De acuerdo con reportes de los diarios de la época, el doctor Gaspar García de Paredes, del equipo de cirujanos del hospital Paitilla, reconoció públicamente en un almuerzo del Club Rotario que las discusiones entre los médicos panameños y los estadounidenses se hicieron extremadamente tirantes, debido a que estos últimos se reservaban el derecho de realizar la operación y despreciaban al centro médico y su equipo profesional que consideraban “inadecuado”.
De acuerdo con el historiador iraní estadounidense Abbas, el exemperador Pahlevi se sentía como un prisionero en el hospital Paitilla y había dejado de confiar en el Gobierno panameño, especialmente en el general Torrijos, quien supuestamente no lo respetaba, y lo había descrito como “el hombre más triste que hubiera conocido” y lo consideraba un dictador “acabado”.
Pahlevi tampoco estaba muy contento con los cargos que le hacía el Gobierno panameño, que le cobraba $21 mil mensuales, lo que incluía la alimentación y salarios de los guardias asignados a su protección.
Después de varios días de agonía, finalmente, el sha se negó a ser intervenido por los médicos panameños y dejó el país el 22 de marzo, partiendo hacia Egipto.

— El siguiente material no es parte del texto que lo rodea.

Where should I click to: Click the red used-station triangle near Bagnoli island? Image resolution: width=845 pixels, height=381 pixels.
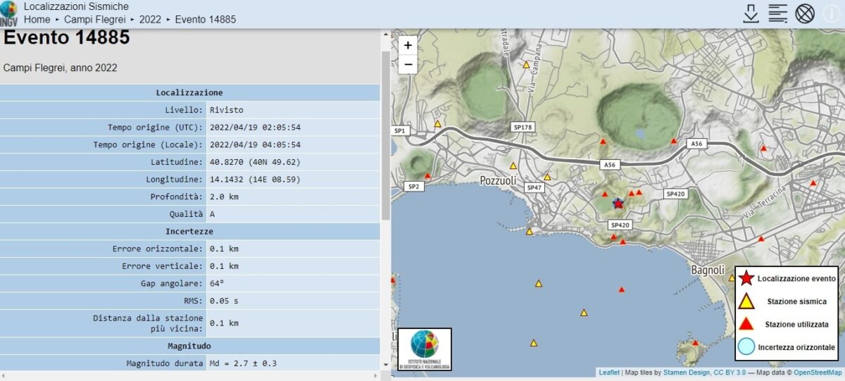pos(695,343)
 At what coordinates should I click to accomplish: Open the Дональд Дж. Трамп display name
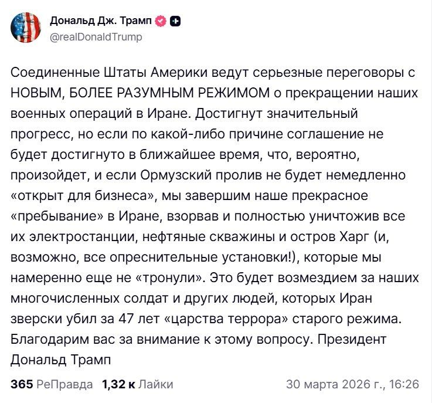click(100, 22)
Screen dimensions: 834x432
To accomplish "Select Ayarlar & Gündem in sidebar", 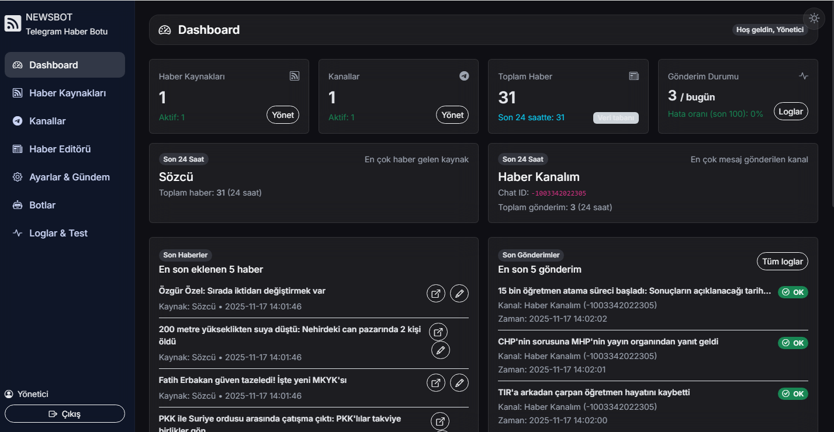I will pyautogui.click(x=69, y=177).
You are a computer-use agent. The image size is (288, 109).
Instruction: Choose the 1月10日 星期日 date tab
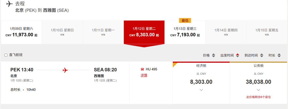62,32
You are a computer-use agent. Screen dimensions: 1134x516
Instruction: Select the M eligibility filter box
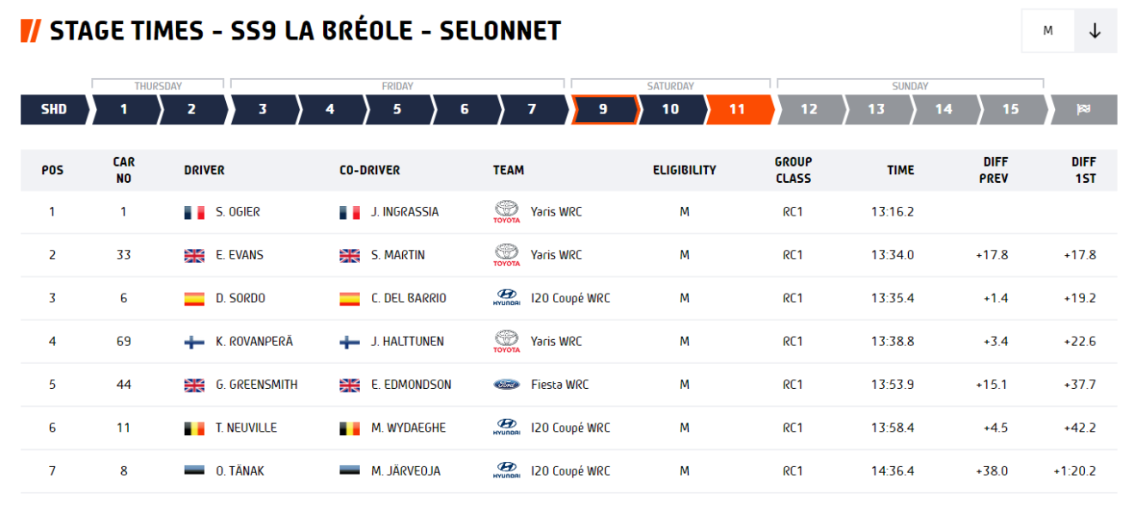point(1048,31)
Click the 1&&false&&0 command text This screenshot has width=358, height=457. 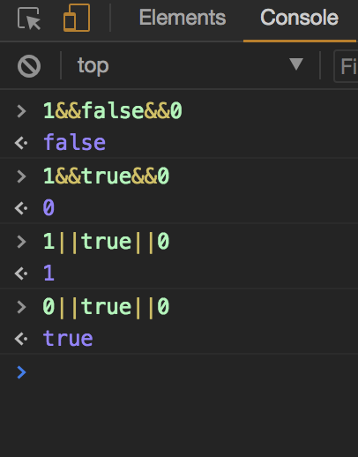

Seis días después fue operado en un hospital de El Cairo por el equipo de Debakey para removerle el vaso.
En julio de ese año, moría en el hospital militar.
Mientras tanto, Panamá seguía con sus problemas, a los que se añadían escándalos de corrupción como Cofina, Van Dam, el millonario desfalco de la Caja de Seguro Social, y el creciente descontento de los panameños con el régimen militar.